4 Numerical experiments
In this section, we conduct a numerical experiment to demonstrate the practicality and effectiveness of the machine learning adaptation methodology developed in an engineering application. We simulate the experimental blind test (BT) of the Norwegian University of Science and Technology (NTNU), which is a three-bladed wind turbine with a diameter (D) of 0.894 m, which was tested in the wind tunnel of the Dept. Energy and Process Engineering, NTNU. The turbine blades were made up of NREL S826 airfoils [56]. The wind tunnel used for the experiment had dimensions of \([L \times W \times H] = [11.15 \times 2.71 \times 1.8]\) m. The inflow velocity profile was uniform, and the turbulence intensity levels were kept low at 0.3%.
For our analysis, we used the setup and data from the blind test, which provided information on the wake of a single wind turbine at various tip speed ratios (\(\lambda\)). Specifically, we focus on the results at the optimal tip speed ratio \(\lambda =\Omega D/2U_\textrm{ref} = 6\), with \(U_\textrm{ref}=10\) m/s and \(\Omega =134.228\) rad/s, to evaluate the effectiveness of our adaptation methodology. The blade tip Reynolds number for this case is \(Re_c = \lambda U_\textrm{ref} c_\textrm{tip}/\nu = 103600\), where \(c_\textrm{tip}=0.025926\)m is the tip chord length and \(\nu\) is the kinematic viscosity of air.
We model the turbine blades using a combination of the immersed boundary method [36, 57] to represent the tower and the nacelle and an actuator line method [58] to represent the rotating blades. To conduct the simulations, we utilize the LES computational fluid dynamics (CFD) and solve the compressible 3D Navier–Stokes equations with the Vreman turbulence closure using HORSES3D [36]. The wind tunnel walls are treated as free slip walls, and no inlet turbulence is introduced into the simulation.
A Cartesian mesh is generated with the same size as the wind tunnel, consisting of \([128 \times 24 \times 24]\) elements. This results in a \(D/\Delta x\) ratio of approximately 10, where D is the diameter of the turbine. It is important to note that, since we use a high-order method, the spatial resolution is also increased by raising the polynomial order. A constant CFL value of 0.4 has been used consistently in all simulations.
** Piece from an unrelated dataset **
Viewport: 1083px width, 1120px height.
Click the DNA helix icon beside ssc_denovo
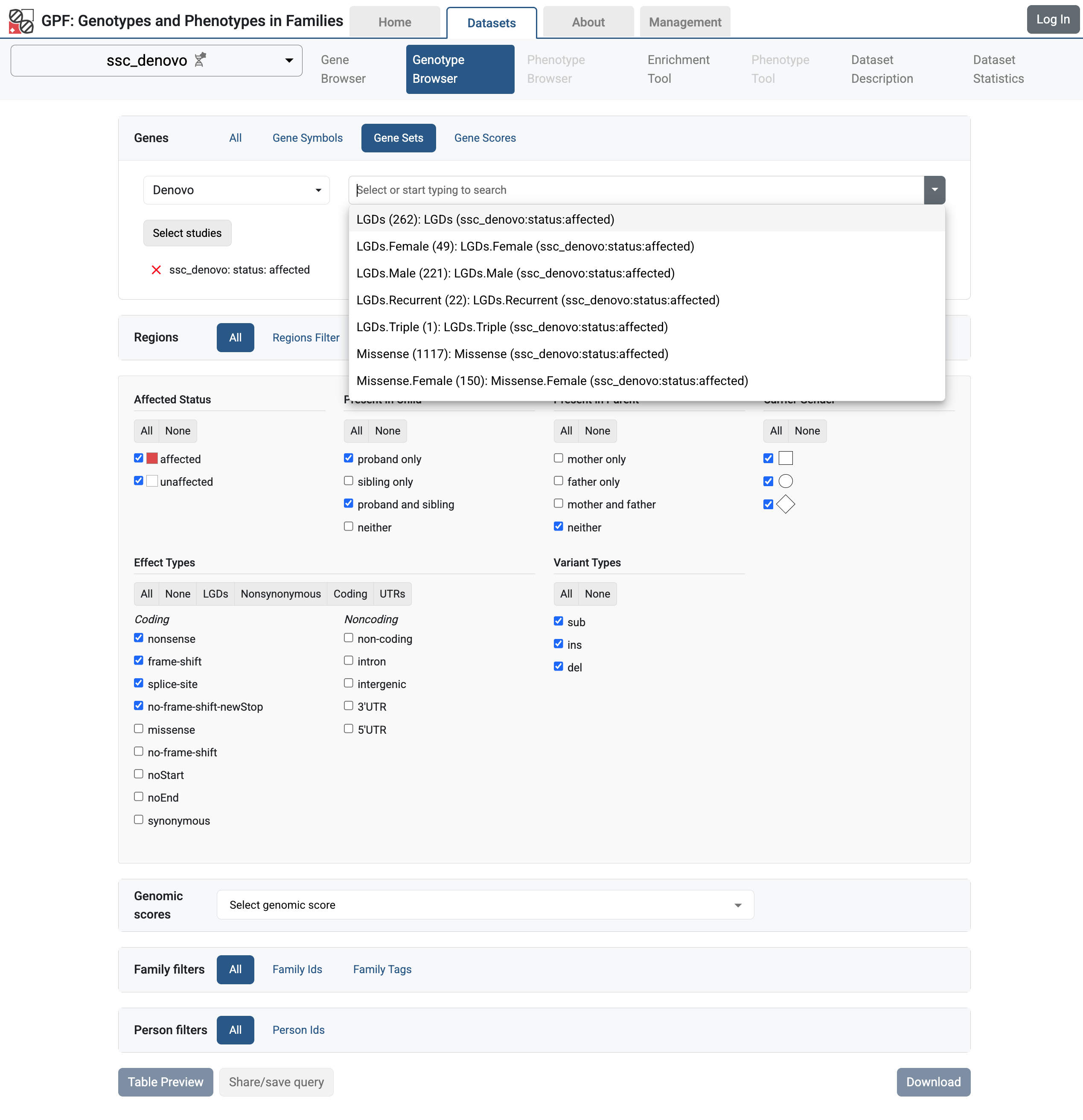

To collect statistics, the time step remains fixed at the value dictated by the CFL condition when the collection of statistical data begins.
We first conduct four non-adapted simulations with a uniform polynomial order of \(P \in [1,2,3,4]\). These simulations are run for a duration of 2 s. During the first second, the wake fully develops and it needs one additional second to stabilize. Subsequently, we collect statistics over a period of 0.5 s, which is equivalent to 10 rotations. In addition, we perform one adapted simulation using Algorithm 1. Initially, a simulation is conducted for a duration of one second, allowing the wake to develop. This initial simulation employs a polynomial order of \(P_\textrm{initial}=4\), which ensures proper capturing of the wake. The next step is to adapt the simulation by setting \(P_\textrm{cluster}=\)4 and \(P_\textrm{inviscid}=1\), and continue the simulation for an additional 1 s. Again, we select the lowest possible resolution in the inviscid region, \(P_\textrm{inviscid}=1\), as we have observed that its impact in the accuracy of the simulation is minimum. Finally, we compute the statistics for a duration of 0.5 s. The adaptation has been performed using the clustering algorithm on a single instant of the flow field after the wake has developed. The adapted mesh is presented in Fig. 16a. In Fig. 16b, we show a visualization of the flow field for the adapted solution. We can see that the clustering algorithm correctly identifies the viscous/turbulent region.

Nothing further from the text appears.